【説明力を上げる本】齋藤孝『頭のよさとは「説明力」だ』書評

本書の情報:齋藤 孝 『頭のよさとは「説明力」だ 』(2019.9 詩想社)

説明が上手な人は周りの人を幸せにする

本書では説明力について齋藤孝氏が完全解説されています。本書の概要は

  • 良い説明とは?
  • 説明の組み立て方について
  • どのようにして説明力をupさせるか?
  • 良い説明を行うための応用的技術まで

です。

説明力は社会人必須スキルです。そのスキルが高いか低いかが仕事の成果を左右すると言っても過言ではありません。

ですので、社会に出る前の大学時代に読んでおくことで、社会人になるまでに説明力を向上させることができるでしょう。

では、本書の内容について軽く紹介します。

説明力を構成する3要素とは?

それは。

時間感覚

1分間で〇〇について説明するなど、時間を計ってトレーニングを積む

要約力

初めに「本質」と提示してから、説明をする

例示力

本質を一語で表す例を示すことで、相手の理解が深まる

です。

要約力・例示力は説明力に必須とは思っていましたが、まさか「時間感覚」が必要だなんてと思うでしょう。ですが、「時間感覚」がないと、与えられた時間をオーバーしてしまいなど、相手の時間を奪うことになります。

この3つの要素は抑えておかなければなりません。

良い説明をするためにはどうするか?

ここからは、心に留めておきたい具体的なスキルを紹介します。

ポイントを3つ以内に絞る

その3つのポイントは似たようなものでなく、異なる内容でなければなりません。

ファスト&スロー

ファストな情報(図・動画など)とスローな情報(文字)を組み合わせシナジーを生ませます。相手に響く説明を行うためには重要なことです。

詳しくはダニエル・カーネマン の以下の著書を参考にすると良いでしょう。

徐々に難易度を上げる

難しい箇所はいきなり説明してはいけません。一度レベルを下げて、聞き手に「分かった」「分かった」を繰り返させるよう、徐々に難易度を上げて説明をしましょう。

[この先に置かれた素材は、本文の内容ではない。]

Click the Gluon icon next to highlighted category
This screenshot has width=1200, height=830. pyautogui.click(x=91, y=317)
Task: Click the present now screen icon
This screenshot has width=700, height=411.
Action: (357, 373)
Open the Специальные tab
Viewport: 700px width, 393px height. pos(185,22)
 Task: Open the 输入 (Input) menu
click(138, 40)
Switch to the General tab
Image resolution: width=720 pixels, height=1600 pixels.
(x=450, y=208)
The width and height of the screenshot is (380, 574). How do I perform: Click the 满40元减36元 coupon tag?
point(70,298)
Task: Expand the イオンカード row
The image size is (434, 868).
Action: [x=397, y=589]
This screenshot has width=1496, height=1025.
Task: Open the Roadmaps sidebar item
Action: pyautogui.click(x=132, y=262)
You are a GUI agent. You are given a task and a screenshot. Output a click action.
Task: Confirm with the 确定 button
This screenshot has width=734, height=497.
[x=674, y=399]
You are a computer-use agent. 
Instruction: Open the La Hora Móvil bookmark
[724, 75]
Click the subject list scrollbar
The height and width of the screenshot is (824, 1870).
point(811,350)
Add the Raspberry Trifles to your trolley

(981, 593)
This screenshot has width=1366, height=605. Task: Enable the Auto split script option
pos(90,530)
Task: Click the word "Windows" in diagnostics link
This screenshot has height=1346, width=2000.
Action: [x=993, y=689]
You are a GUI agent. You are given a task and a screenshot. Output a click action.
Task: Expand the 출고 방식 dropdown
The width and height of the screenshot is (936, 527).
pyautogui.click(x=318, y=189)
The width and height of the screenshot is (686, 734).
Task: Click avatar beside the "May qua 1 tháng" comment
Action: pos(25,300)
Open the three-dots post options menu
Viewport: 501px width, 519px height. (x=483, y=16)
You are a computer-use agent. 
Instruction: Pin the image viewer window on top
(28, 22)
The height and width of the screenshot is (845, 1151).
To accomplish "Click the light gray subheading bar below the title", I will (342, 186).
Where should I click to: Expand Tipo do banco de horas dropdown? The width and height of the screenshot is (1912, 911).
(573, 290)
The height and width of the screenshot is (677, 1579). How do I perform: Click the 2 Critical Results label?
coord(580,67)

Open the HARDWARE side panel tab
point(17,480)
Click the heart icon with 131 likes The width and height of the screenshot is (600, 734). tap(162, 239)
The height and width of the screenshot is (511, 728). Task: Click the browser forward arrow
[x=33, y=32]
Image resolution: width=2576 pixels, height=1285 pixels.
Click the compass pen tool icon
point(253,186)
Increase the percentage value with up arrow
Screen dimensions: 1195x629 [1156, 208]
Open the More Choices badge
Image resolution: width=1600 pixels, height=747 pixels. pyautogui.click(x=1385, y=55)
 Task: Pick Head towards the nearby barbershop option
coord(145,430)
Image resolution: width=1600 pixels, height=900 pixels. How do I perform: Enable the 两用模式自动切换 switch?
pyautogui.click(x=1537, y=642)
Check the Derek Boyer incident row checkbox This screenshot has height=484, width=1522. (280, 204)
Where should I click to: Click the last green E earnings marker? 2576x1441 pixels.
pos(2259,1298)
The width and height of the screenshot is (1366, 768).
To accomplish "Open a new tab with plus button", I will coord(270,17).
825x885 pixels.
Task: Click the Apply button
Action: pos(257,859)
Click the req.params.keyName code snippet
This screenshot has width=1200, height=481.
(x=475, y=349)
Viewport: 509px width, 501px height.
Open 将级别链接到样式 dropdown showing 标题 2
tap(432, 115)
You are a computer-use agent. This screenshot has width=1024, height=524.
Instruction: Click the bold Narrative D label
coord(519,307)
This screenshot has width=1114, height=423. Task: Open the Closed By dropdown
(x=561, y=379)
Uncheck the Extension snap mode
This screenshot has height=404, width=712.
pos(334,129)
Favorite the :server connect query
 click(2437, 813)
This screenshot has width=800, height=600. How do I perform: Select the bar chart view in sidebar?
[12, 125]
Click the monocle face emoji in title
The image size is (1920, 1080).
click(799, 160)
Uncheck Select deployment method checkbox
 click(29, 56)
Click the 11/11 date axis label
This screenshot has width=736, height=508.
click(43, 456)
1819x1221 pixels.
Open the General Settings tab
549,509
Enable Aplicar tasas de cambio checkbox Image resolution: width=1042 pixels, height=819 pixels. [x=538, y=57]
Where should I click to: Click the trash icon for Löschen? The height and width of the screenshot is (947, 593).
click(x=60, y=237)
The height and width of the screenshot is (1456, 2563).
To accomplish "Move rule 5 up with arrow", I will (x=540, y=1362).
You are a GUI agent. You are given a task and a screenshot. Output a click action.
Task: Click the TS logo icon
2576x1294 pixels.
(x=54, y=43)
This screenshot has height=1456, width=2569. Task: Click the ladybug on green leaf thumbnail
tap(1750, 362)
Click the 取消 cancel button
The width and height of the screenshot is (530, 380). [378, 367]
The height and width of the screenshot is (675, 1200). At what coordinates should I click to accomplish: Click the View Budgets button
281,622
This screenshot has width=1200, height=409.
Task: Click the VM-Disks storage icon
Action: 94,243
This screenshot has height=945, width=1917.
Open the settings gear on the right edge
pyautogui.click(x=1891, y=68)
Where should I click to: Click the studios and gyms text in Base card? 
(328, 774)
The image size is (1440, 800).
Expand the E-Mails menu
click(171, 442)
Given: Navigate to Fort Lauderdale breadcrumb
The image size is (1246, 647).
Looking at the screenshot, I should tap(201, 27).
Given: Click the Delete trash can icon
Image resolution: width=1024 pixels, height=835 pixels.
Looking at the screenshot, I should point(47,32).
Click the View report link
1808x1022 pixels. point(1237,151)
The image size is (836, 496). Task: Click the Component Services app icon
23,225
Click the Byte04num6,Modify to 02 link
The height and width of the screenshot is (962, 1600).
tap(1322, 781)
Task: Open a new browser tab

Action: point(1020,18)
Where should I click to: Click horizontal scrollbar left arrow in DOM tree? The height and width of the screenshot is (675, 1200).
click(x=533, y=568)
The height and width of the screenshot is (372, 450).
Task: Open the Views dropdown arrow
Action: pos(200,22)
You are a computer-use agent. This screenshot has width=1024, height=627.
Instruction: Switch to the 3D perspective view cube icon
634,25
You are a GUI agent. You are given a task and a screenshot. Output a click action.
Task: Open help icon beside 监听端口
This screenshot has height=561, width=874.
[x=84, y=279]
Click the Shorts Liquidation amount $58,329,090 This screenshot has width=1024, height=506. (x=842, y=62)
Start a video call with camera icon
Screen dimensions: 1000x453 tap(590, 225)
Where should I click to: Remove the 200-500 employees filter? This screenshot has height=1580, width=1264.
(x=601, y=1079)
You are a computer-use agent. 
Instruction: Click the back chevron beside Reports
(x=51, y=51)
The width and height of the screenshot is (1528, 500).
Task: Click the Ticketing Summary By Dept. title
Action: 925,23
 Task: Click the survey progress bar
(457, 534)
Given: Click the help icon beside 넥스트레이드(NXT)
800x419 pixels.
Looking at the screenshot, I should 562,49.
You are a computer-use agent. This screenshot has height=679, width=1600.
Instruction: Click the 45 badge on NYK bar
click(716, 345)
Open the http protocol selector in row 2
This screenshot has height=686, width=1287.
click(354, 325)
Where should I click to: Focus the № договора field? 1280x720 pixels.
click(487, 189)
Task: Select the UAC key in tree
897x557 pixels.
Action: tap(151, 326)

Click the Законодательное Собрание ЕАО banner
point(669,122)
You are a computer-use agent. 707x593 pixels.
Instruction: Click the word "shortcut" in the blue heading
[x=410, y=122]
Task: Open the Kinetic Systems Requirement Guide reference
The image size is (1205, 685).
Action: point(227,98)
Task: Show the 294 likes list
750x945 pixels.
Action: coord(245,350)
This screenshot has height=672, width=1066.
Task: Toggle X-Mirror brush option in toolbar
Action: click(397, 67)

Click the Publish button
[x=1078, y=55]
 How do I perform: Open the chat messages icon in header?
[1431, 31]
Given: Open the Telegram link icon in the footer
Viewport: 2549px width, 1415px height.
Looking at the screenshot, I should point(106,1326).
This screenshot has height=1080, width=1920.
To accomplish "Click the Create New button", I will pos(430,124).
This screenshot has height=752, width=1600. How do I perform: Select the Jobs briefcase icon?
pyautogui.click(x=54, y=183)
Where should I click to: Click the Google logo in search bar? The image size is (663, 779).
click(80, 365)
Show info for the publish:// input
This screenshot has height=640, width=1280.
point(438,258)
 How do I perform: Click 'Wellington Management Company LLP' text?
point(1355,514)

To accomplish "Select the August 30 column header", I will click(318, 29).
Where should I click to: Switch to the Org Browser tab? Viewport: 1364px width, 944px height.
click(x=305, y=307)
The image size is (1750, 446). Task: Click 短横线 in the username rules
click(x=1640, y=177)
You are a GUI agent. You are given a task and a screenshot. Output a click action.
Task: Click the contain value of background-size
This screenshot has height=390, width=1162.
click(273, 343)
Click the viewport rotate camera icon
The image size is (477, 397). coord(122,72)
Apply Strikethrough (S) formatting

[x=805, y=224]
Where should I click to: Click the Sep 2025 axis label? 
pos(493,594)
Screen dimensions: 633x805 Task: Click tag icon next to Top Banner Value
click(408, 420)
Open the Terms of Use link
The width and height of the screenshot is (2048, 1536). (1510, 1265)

腕立て伏せ20回連続できたら、次は21回と少しずつ進むような感じです。

他人の説明を採点する

日々の生活で説明力を向上させるために行います

相手の説明(テレビの人・先生・友達など誰でも)の良いポイントを見つけて取り入れ、悪いポイントは何がいけないのかを考えます。

これを意識することで説明力upは待ったなしです。

日常会話において

日常会話において近況報告やエピソードを話す際に、ポイントを要約して簡潔に伝えることを意識します。説明力を育むにはモッテコイです。

このように、説明力大全とも言える新書でした。さすが、齋藤孝氏。非常に読みやすいです。

説明力に自信がない方は手に取らないともったいない、と言える書でした。